Community and a spirit of gracious abundance are both products of the Word lived, and are much needed parts of a lived out witness to God’s devastatingly powerful love, shared in a fearful, stingy, violent world.
Recognizing the Reality
Thoughts out of my message yesterday (April 14) at St. Andrew’s, Ajax. Audio of the message will be available at www.standrewsajax.ca.
Since there is a power that seems to try to destroy our happiness when we most have it, I decided to address the reality of evil in the wake of Easter celebration. As evidence and example of the reality of evil, I referenced the sickeningly disturbing recurrence of girls being gang-raped, subjected to further humiliation through cyber-bullying, resulting in their suicide. As I make these notes, there has been news of bombs at the finish of the Boston Marathon. We do not just have social “ills” and global “issues.” We face evil.

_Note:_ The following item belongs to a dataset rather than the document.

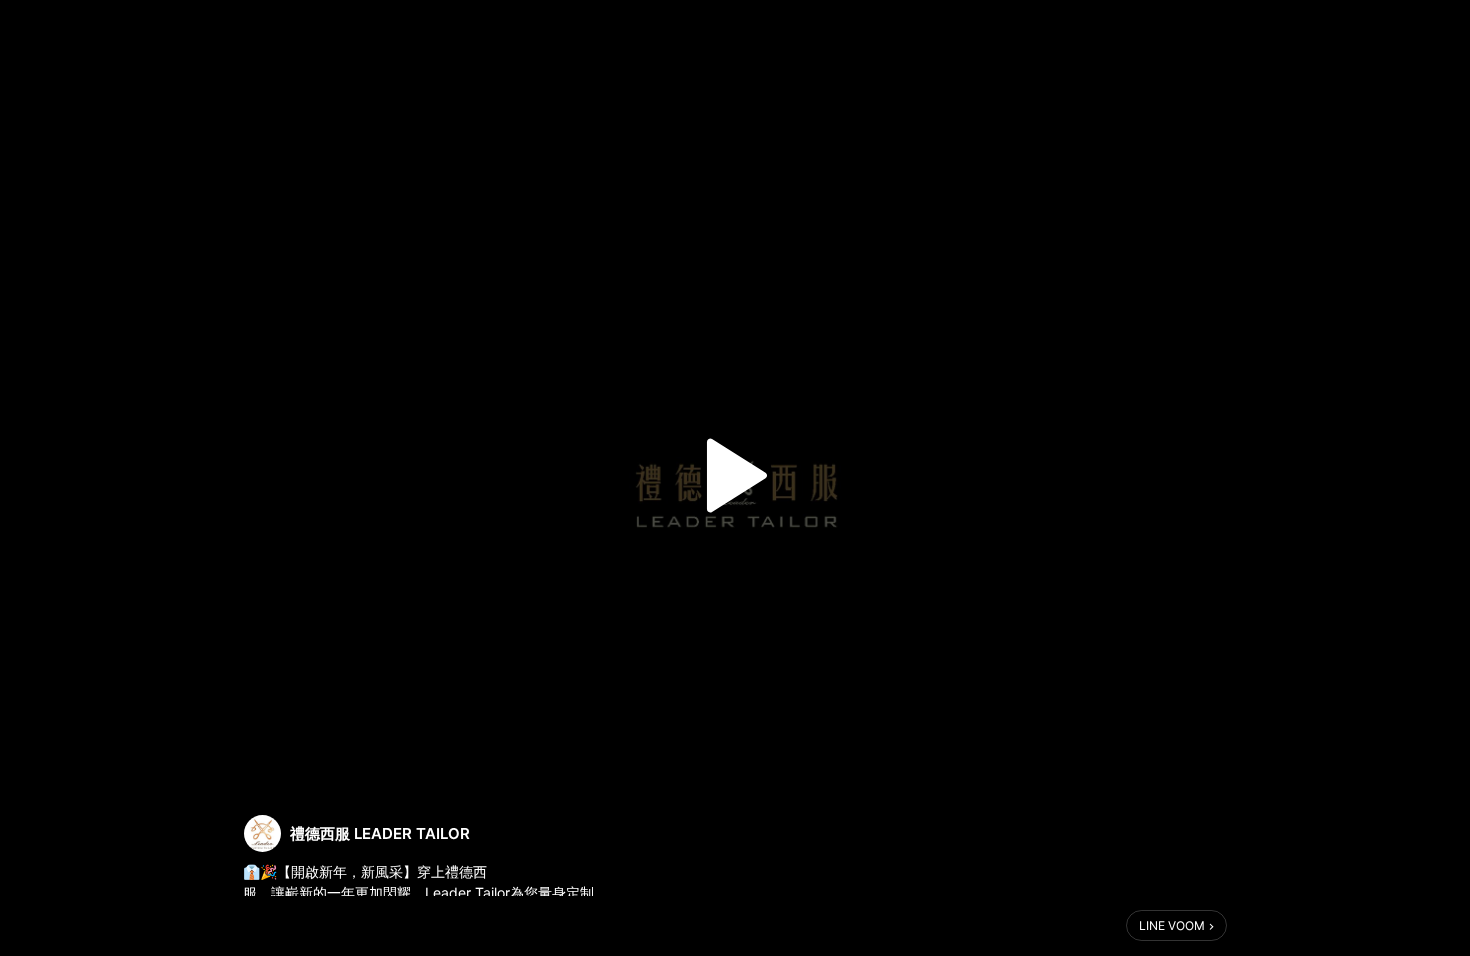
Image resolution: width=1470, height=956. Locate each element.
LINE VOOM (1172, 925)
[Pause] (735, 476)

Arguably, the book of the Bible that most obviously (or at least most grapnically) deals with evil is the Revelation, or Apocalypse, to John. The context of the book is the brutal persecution of early Christians at the hands of the Roman Empire. As with what they faced, symbolized (chapter 13) by the beast from the sea and the beast crom the land, with the authority of the “dragon” behind them, there are forces coming together todsy, as in every age, to try to deceive us and rob us of union and peace with God. The deception today plays especially on our insecurity, and tries to convince us that we are not smart enough, pretty enough, good eough, or even worth while persons, without what the powers of influence have to offer, having instilled the “need.” It is curious today that as “brand” (think of cattle) names have come to be considered critical (who instilled this?) to our credibility, attractiveness, and success, so a “mark” was required in the vision of John for people to engage in commerce and get on in the world.
But as chapter 20 conveys, when we are joined to Christ, Satan is bound and unable to deceive us (the completeness of the 1, 000 year symbol), even while Satan is still loose in the world and wreaks havoc until all is fulfilled (the significsnce of the “little while” time period symbol). Whatever the language in chapter 20 may convey about future events, it always has this basic meaning for us, whatever the times.

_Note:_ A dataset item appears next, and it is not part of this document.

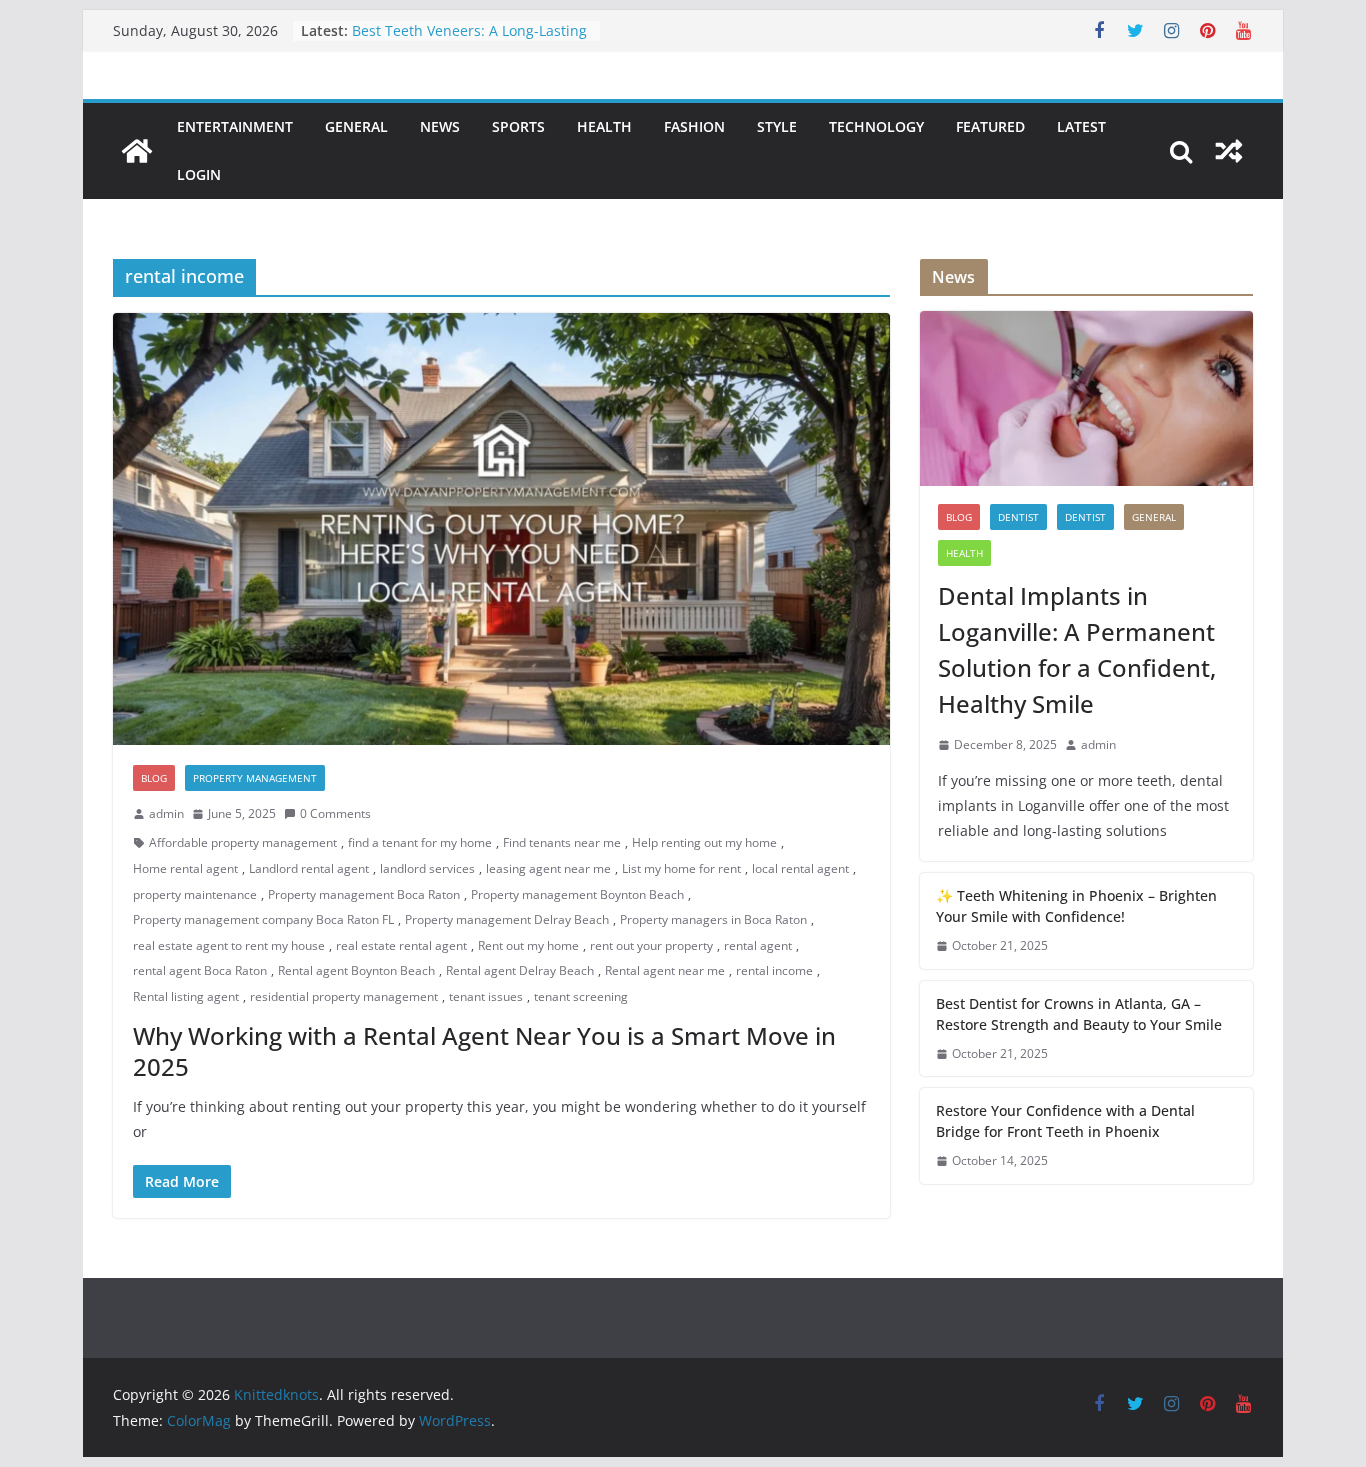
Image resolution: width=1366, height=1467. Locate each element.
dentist (1018, 517)
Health (604, 126)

Evil is real. That was underscored again today in Boston, as it is underscored every day somewhere. It has power to destroy and cause misery in this world, and we must spare no effort to limit its power and effects. But we will never destroy evil itself. We must place our trust for that in one who has already demonstrated his power over it. “Who is it that conquers the world but the one who believes that Jesus is the Son of God” (1 John 5:5 nrsv).
Seeing Green
Right now the way along this “greenbelt” isn’t terribly green. They say there is beauty in everything, but it’s a little hard to see it here – I guess unless you get right down and marvel at the movement of awaking bugs andvthe like. But I can, at least, see in it what is to be. In the next few weeks things will get greener and greener. Some people look at their path right now and find it looks drab and dismal; in fact they might not see a path at all, at least not to anywhere good. We need to pray for them to experience Easter, and that we might find the way to share it.
Maundy Thursday
May any who have lost their way, or who are in danger of doing so, be touched by the one who sacrificed himself for us, to be the Way of Life.